This article originally appeared in Dev.Mag Issue 21, released in March 2008

One way to populate large worlds with objects is to simply place objects on a grid, or randomly. While fast and easy to implement, both these methods result in unsatisfying worlds: either too regular or too messy. In this article we look at an alternative algorithm that returns a random set of points with nice properties:

• the points are tightly packed together; but
  
• no closer to each other than a specified minimum distance.

Figure 1 shows an example of such a set, which is called Poisson-disk sample set. For comparison, two other sample sets are also shown: a uniform random sample, and a jittered grid sample.

Poisson disk sampling has many applications in games:

• random object placement;
  
• sampling for graphics applications;
  
• procedural texture algorithms; and
  
• mesh algorithms.

In this article we will look mostly at object placement and briefly at texture generation.

Figure 1

Implementation

There are several algorithms for producing a Poisson disk sample set. The one presented here is easy to implement, and runs reasonably fast. It is also easy adapted for specific applications (described in the next section).

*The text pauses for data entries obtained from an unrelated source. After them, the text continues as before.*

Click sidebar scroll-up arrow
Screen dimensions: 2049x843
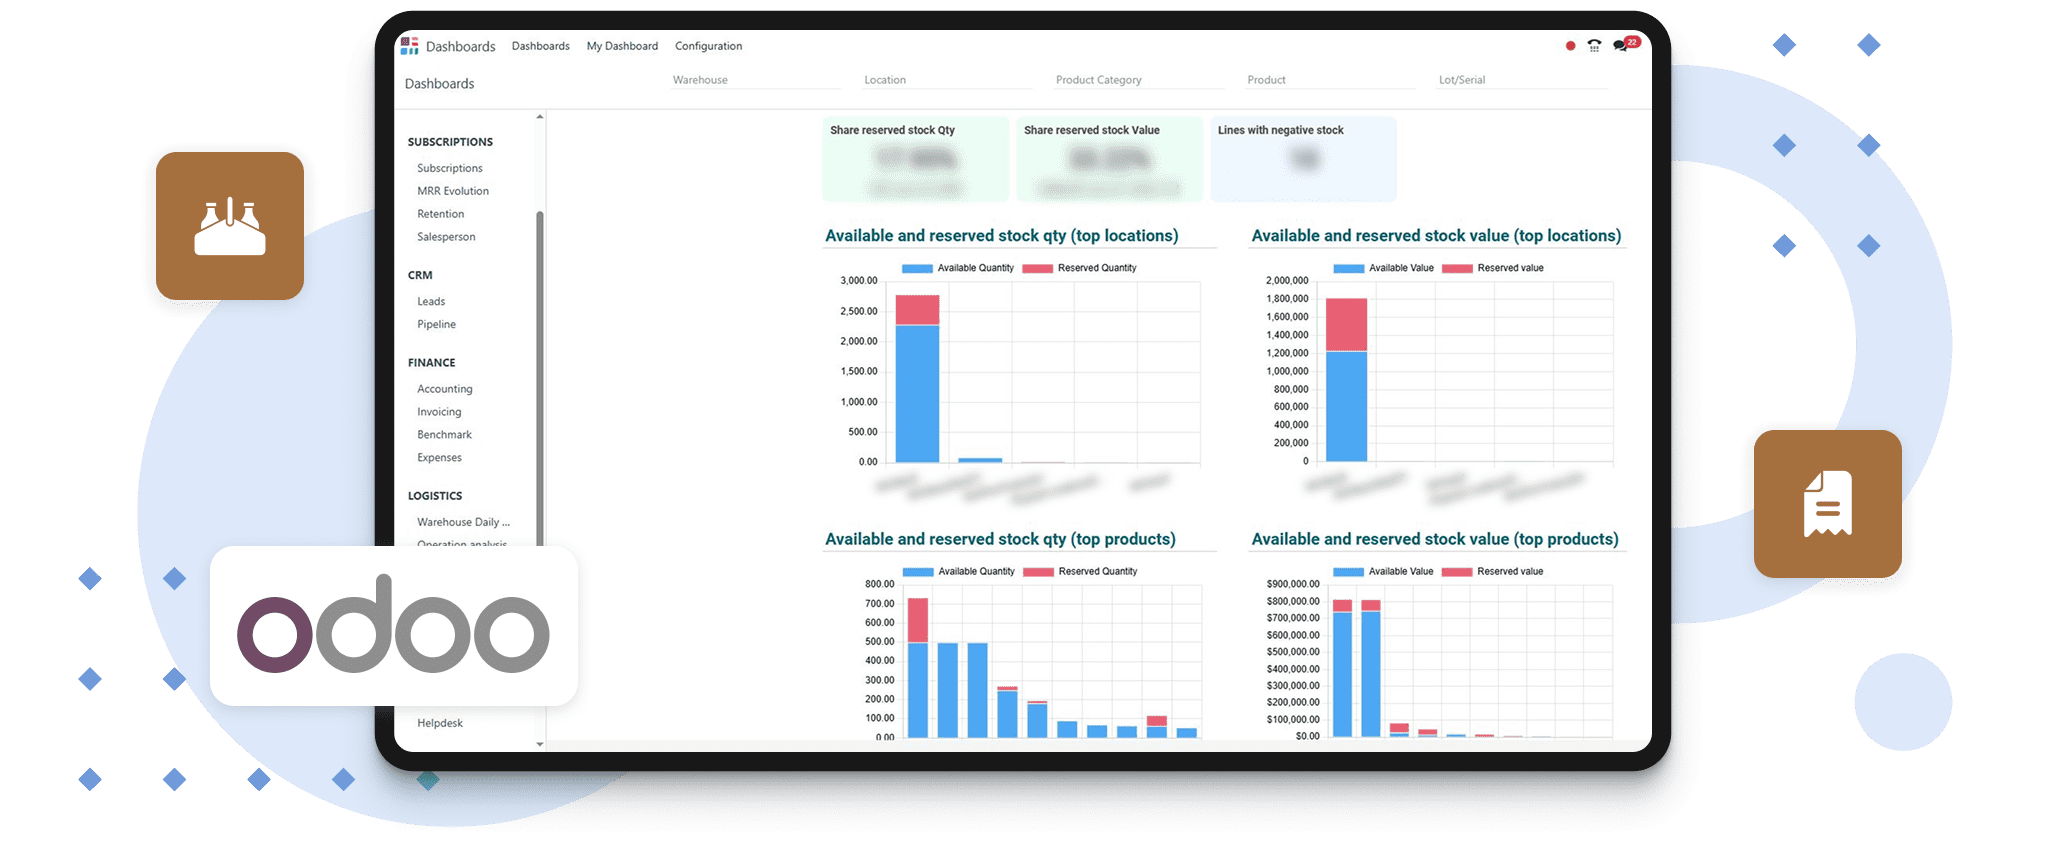click(x=540, y=118)
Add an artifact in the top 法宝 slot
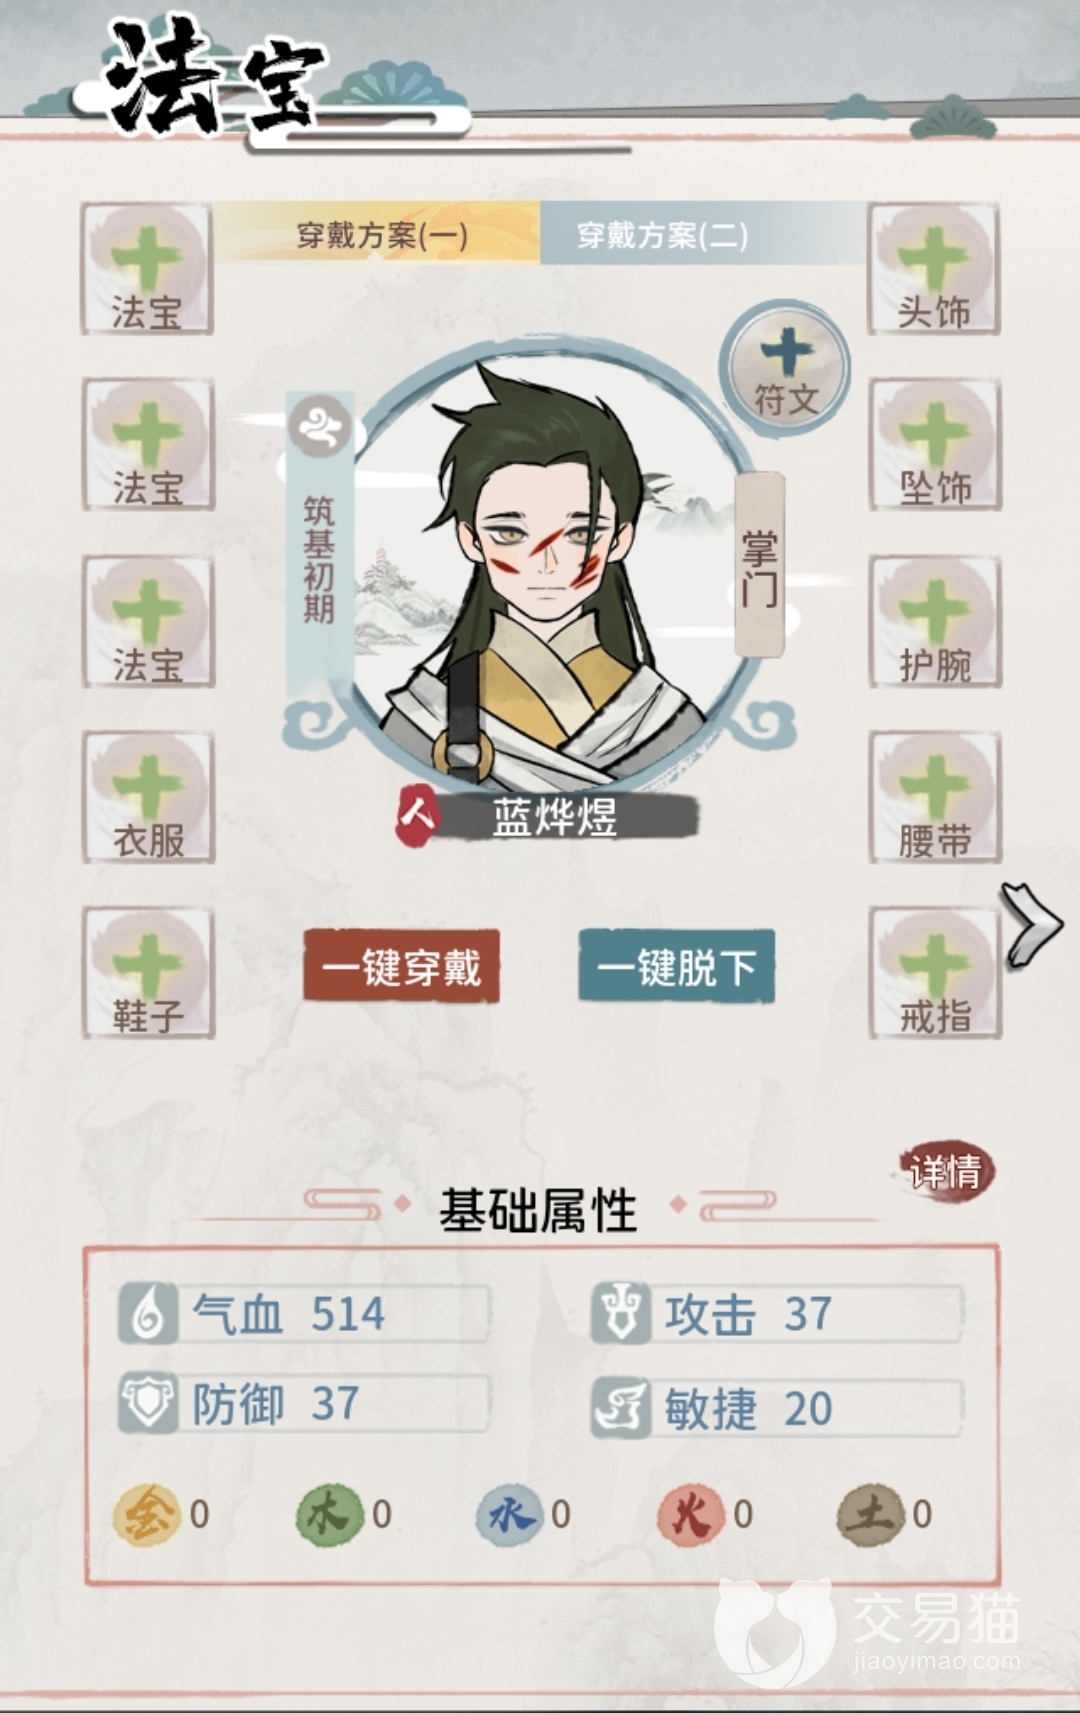Viewport: 1080px width, 1713px height. click(x=148, y=269)
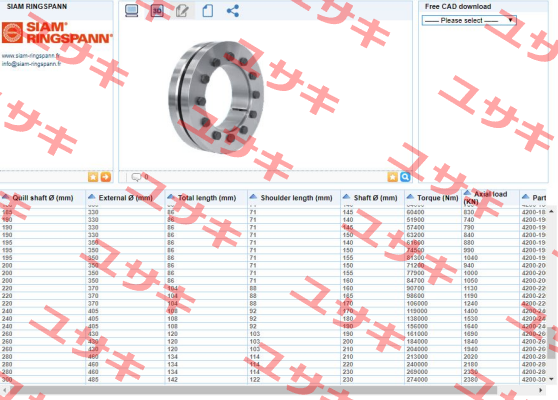The height and width of the screenshot is (400, 558).
Task: Select the monitor preview view icon
Action: [132, 11]
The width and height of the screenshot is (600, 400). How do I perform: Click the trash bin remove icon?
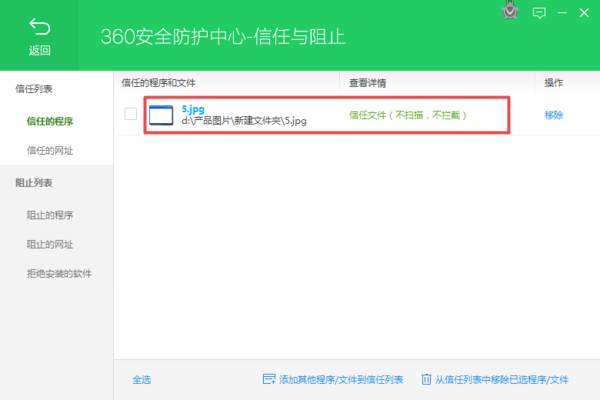pyautogui.click(x=426, y=379)
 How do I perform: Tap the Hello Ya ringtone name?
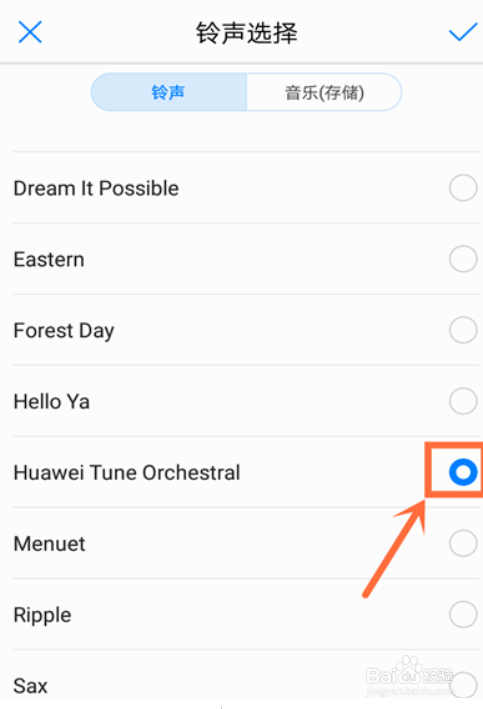(x=52, y=402)

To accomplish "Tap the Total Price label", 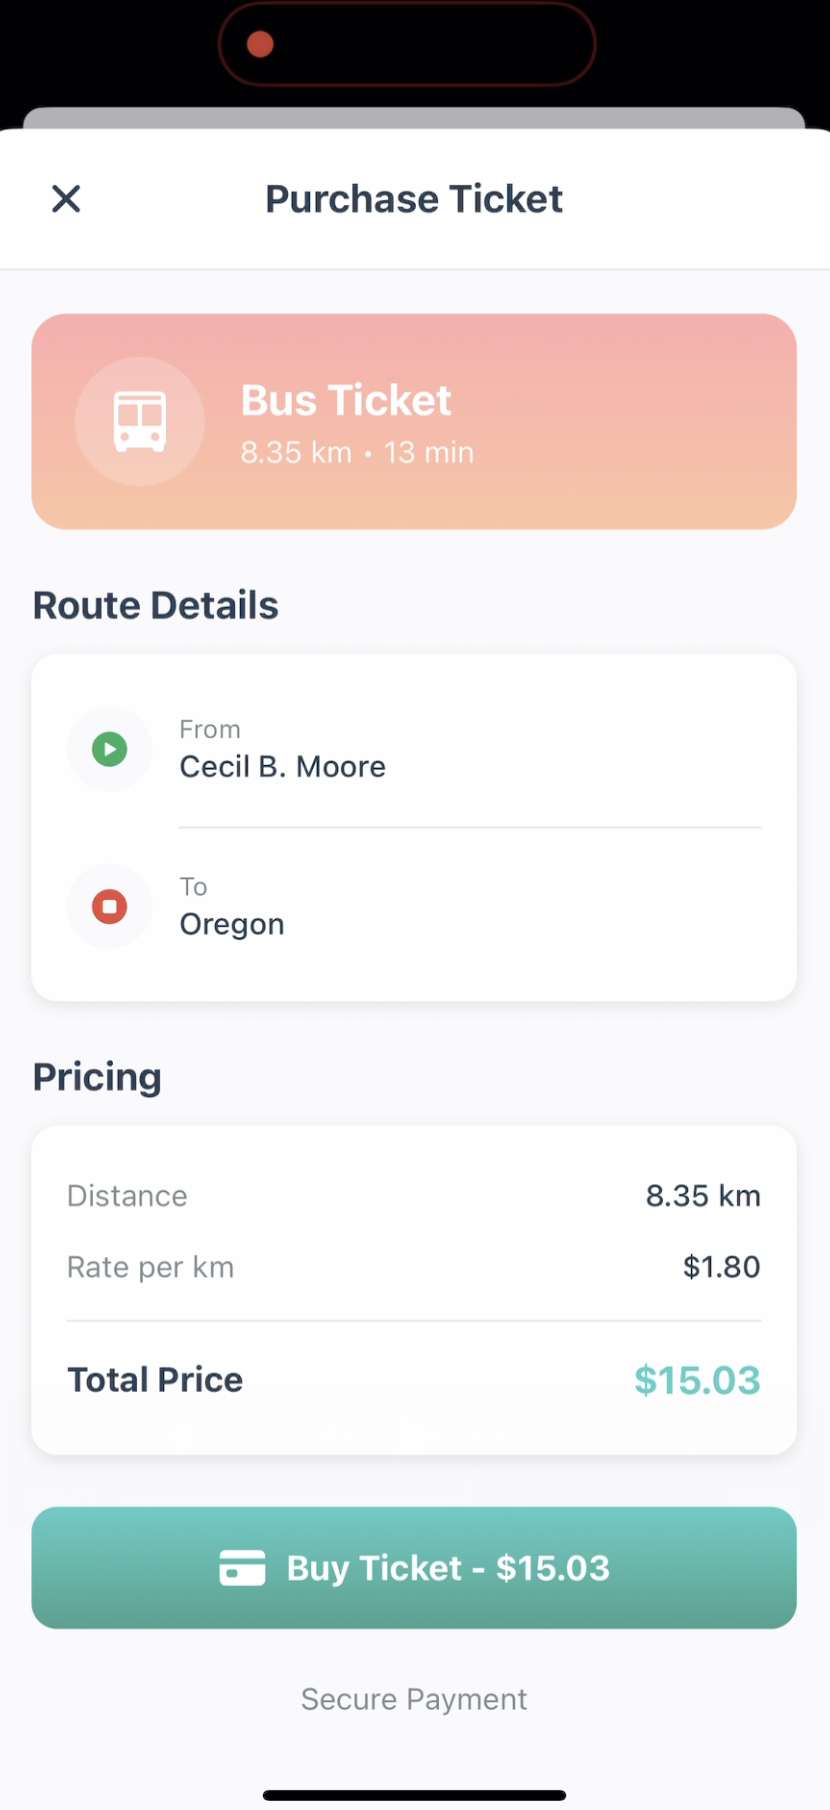I will 155,1380.
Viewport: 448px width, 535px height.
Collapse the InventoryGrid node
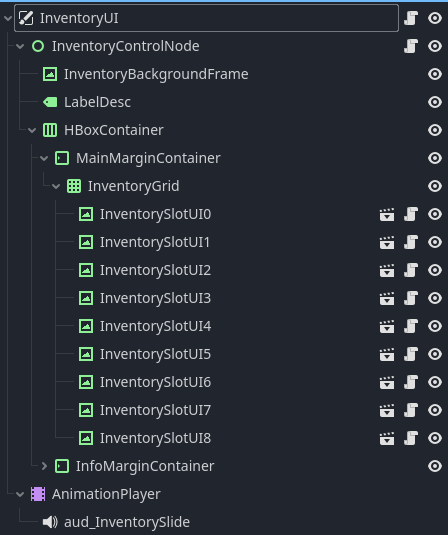pyautogui.click(x=56, y=186)

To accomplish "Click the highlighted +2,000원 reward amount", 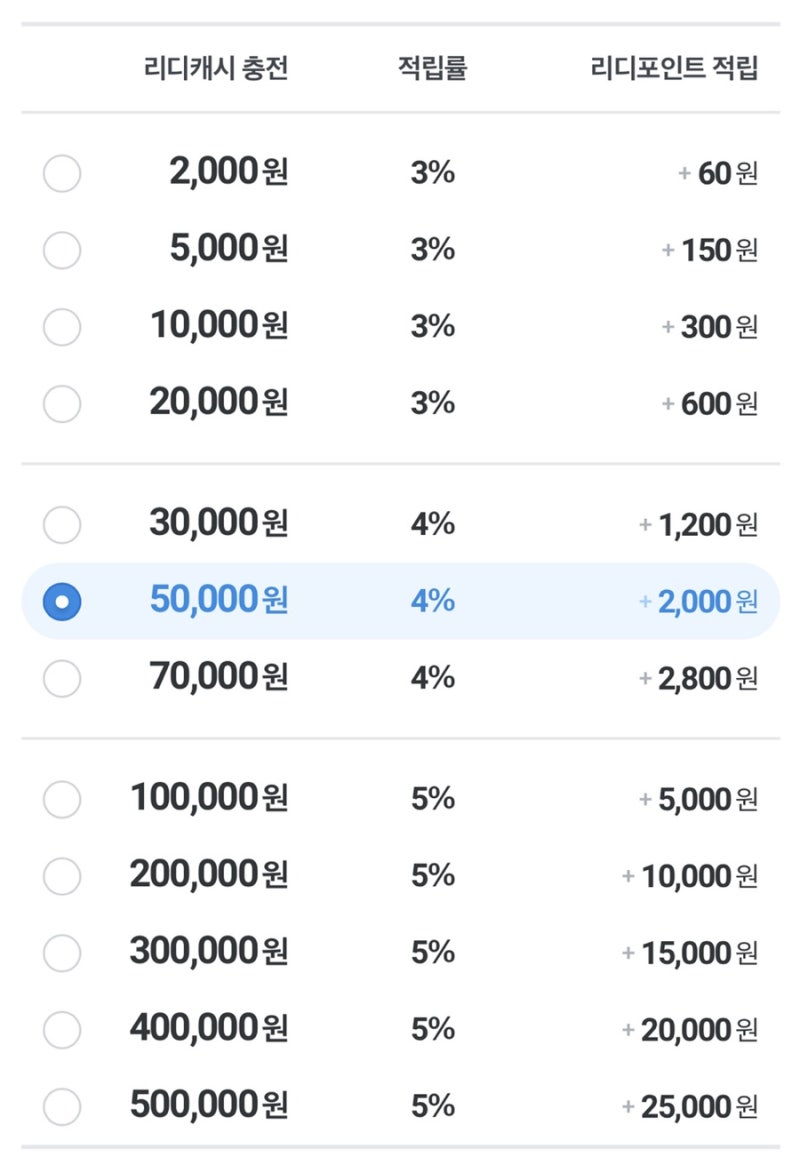I will point(698,601).
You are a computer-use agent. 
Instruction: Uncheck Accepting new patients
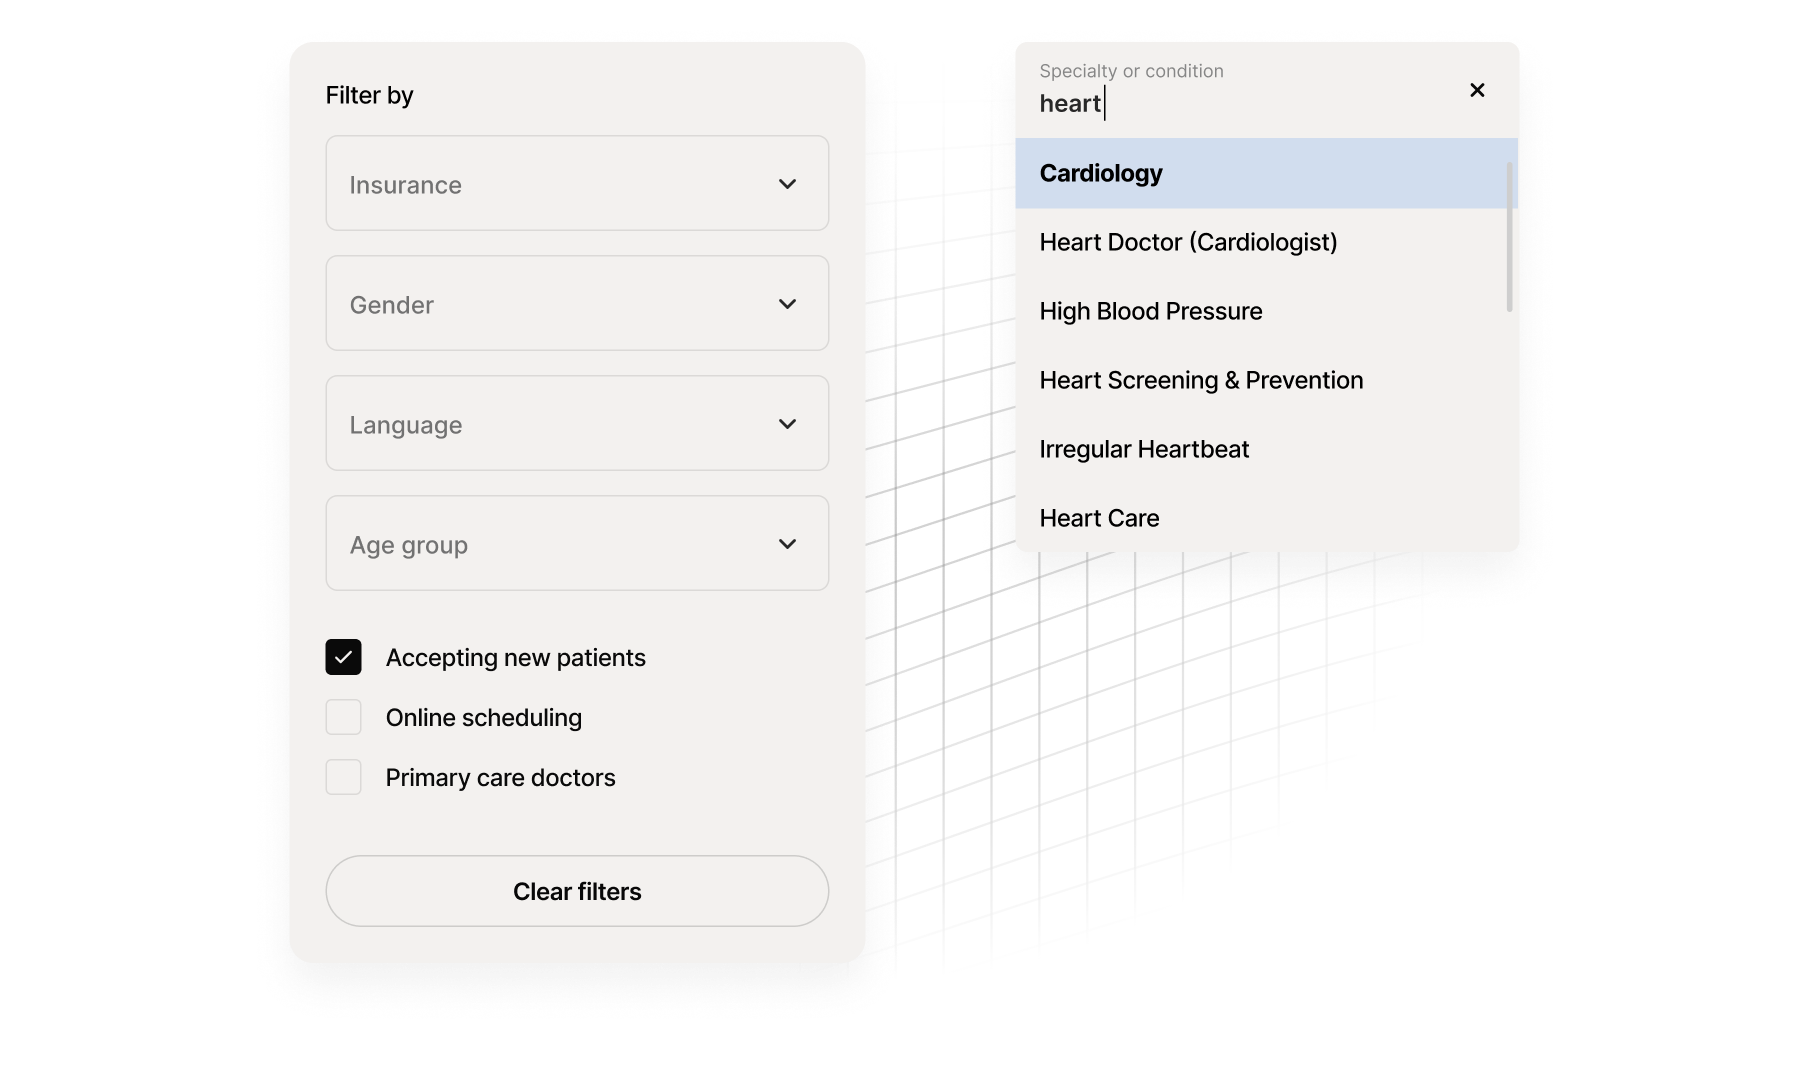coord(343,657)
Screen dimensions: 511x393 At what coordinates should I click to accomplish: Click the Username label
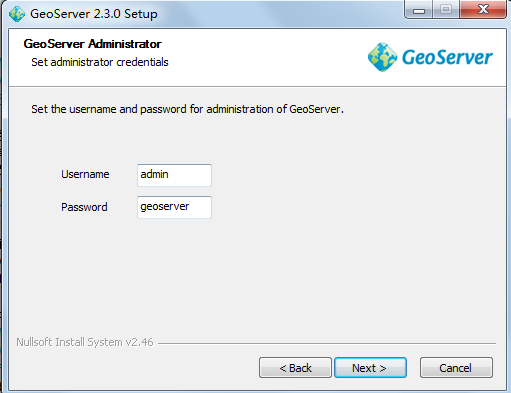[x=85, y=174]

The basic idea is to generate points around existing points, and to check whether they can be added so that they don't disturb the minimum distance requirement. A grid is used to perform fast lookups of points. Two lists keep track of points that are being generated, and those that needs processing.

Here are the details:

1. A grid is created such that every cell will contain at most one sampling point. If points are at least distance r from each other, then the cell size must be r/√2.
   
2. The first point is randomly chosen, and put in the output list, processing list and grid.
   
3. Until the processing list is empty, do the following:
   
   1. Choose a random point from the processing list.
      
   2. For this point, generate up to k points, randomly selected from the annulus surrounding the point. You can choose k - a value of 30 gives good results. In general, larger values give tighter packings, but make the algorithm run slower. For every generated point:
      
      1. Use the grid to check for points that are too close to this point. See below for more detail.
         
      2. If there is none, add the point to the output list, processing list, and grid.
   3. Remove the point from the processing list.
4. Return the output list as the sample points.